* **Saved entries**:
------------------------

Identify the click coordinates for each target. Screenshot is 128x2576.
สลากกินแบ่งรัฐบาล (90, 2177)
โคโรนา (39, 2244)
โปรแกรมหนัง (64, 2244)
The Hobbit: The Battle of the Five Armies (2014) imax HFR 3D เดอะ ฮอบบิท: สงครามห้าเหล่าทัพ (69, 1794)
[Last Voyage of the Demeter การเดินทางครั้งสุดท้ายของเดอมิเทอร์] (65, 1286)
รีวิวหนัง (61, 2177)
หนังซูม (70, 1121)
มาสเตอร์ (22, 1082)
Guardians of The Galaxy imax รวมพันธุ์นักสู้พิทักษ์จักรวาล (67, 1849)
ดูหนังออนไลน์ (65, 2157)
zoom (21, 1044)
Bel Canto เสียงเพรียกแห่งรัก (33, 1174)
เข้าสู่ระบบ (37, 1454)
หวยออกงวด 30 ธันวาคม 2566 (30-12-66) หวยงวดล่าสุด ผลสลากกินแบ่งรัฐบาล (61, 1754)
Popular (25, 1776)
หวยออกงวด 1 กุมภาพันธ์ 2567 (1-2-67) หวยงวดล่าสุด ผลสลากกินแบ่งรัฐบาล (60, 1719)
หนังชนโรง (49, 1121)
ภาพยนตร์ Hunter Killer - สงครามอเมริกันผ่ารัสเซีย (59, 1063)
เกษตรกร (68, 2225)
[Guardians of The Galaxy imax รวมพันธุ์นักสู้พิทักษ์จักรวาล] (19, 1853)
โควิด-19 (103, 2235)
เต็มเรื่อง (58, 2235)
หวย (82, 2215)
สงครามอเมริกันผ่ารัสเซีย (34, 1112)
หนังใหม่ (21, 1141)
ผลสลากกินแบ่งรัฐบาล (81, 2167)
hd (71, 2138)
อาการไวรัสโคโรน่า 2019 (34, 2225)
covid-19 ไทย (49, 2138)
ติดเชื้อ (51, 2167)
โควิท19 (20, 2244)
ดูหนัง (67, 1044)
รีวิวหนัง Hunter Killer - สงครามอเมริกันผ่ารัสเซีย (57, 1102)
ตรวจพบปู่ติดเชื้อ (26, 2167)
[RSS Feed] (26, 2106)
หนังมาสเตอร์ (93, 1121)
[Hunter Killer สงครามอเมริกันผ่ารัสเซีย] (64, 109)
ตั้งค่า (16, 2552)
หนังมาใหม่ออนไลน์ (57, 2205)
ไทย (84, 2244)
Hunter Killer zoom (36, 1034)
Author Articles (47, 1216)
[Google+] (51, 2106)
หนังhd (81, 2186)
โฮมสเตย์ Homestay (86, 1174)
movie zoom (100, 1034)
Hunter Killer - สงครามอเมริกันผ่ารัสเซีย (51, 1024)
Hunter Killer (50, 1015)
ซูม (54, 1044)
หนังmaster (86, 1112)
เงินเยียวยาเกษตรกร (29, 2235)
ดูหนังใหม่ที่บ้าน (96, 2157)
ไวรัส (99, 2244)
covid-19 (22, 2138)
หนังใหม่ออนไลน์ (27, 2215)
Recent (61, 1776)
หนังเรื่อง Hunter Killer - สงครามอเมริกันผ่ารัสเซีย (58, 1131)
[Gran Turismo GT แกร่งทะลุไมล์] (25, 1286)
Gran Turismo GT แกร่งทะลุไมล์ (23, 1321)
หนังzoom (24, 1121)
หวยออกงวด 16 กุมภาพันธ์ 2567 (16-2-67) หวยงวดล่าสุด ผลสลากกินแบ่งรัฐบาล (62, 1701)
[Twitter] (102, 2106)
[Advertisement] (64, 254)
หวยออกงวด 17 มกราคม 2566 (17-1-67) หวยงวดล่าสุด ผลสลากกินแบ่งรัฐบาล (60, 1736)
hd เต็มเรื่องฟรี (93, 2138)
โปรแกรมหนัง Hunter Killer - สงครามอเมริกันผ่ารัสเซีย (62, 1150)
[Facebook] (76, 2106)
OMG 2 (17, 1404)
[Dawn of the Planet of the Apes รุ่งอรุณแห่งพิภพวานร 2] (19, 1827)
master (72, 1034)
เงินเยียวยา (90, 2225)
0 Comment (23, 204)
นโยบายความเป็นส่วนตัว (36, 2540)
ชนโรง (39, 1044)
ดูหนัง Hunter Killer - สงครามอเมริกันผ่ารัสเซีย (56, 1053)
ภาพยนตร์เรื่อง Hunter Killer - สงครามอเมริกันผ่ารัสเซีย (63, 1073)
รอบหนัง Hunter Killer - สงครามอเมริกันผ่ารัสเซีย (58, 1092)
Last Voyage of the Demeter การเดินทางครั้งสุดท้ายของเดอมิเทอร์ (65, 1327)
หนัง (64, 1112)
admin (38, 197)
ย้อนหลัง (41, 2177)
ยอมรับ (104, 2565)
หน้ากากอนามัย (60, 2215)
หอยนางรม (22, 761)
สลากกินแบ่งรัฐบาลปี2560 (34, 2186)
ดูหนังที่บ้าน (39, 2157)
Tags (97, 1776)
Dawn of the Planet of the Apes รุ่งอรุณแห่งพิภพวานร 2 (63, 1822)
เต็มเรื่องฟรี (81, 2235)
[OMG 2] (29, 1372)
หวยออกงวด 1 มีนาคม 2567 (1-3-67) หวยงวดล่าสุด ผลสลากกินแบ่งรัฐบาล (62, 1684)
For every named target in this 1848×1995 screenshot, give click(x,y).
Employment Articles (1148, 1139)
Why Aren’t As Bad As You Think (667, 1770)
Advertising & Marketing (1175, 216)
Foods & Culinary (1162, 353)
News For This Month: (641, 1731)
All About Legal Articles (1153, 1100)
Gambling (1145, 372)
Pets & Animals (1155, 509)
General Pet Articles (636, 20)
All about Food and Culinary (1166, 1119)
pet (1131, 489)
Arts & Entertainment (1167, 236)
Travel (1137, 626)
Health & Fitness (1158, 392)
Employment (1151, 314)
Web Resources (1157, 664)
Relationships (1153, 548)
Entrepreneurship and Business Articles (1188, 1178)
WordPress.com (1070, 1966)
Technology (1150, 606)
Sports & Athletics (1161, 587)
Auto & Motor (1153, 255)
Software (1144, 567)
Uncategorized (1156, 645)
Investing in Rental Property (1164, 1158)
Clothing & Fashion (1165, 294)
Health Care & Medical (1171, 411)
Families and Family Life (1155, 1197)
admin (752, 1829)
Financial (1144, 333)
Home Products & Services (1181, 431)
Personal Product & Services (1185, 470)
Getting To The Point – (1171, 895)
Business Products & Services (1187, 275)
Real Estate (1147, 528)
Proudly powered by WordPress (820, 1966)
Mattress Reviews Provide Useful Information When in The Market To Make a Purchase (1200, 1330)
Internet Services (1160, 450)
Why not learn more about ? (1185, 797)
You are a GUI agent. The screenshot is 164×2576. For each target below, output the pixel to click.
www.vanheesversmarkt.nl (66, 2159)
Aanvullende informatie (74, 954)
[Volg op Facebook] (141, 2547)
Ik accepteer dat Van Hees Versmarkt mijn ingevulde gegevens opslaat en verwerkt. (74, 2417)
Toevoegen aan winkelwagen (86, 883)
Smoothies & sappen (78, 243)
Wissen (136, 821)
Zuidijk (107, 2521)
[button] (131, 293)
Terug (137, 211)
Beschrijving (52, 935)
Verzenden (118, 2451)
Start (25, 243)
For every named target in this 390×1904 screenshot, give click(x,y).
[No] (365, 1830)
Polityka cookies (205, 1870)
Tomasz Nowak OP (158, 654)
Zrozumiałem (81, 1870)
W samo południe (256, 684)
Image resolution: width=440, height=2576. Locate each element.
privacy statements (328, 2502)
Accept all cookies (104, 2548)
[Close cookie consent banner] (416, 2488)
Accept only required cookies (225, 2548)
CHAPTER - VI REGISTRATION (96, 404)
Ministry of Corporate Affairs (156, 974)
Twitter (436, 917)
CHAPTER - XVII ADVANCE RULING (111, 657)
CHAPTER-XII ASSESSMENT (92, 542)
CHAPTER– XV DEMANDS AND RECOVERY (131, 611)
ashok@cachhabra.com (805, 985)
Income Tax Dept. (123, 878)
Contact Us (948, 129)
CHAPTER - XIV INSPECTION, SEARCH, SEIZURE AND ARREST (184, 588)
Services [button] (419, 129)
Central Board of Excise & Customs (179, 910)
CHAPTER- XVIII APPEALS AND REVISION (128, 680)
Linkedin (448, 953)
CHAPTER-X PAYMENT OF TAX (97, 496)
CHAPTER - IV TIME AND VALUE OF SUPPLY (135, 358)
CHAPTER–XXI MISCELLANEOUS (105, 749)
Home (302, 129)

------------------------

* **What to do**:
For this exercise, please output exactly the lines above starting at the line with "Employment Articles (1148, 1139)" and ending at the line with "Uncategorized (1156, 645)", ends included.

* **Finished task**:
Employment Articles (1148, 1139)
Why Aren’t As Bad As You Think (667, 1770)
Advertising & Marketing (1175, 216)
Foods & Culinary (1162, 353)
News For This Month: (641, 1731)
All About Legal Articles (1153, 1100)
Gambling (1145, 372)
Pets & Animals (1155, 509)
General Pet Articles (636, 20)
All about Food and Culinary (1166, 1119)
pet (1131, 489)
Arts & Entertainment (1167, 236)
Travel (1137, 626)
Health & Fitness (1158, 392)
Employment (1151, 314)
Web Resources (1157, 664)
Relationships (1153, 548)
Entrepreneurship and Business Articles (1188, 1178)
WordPress.com (1070, 1966)
Technology (1150, 606)
Sports & Athletics (1161, 587)
Auto & Motor (1153, 255)
Software (1144, 567)
Uncategorized (1156, 645)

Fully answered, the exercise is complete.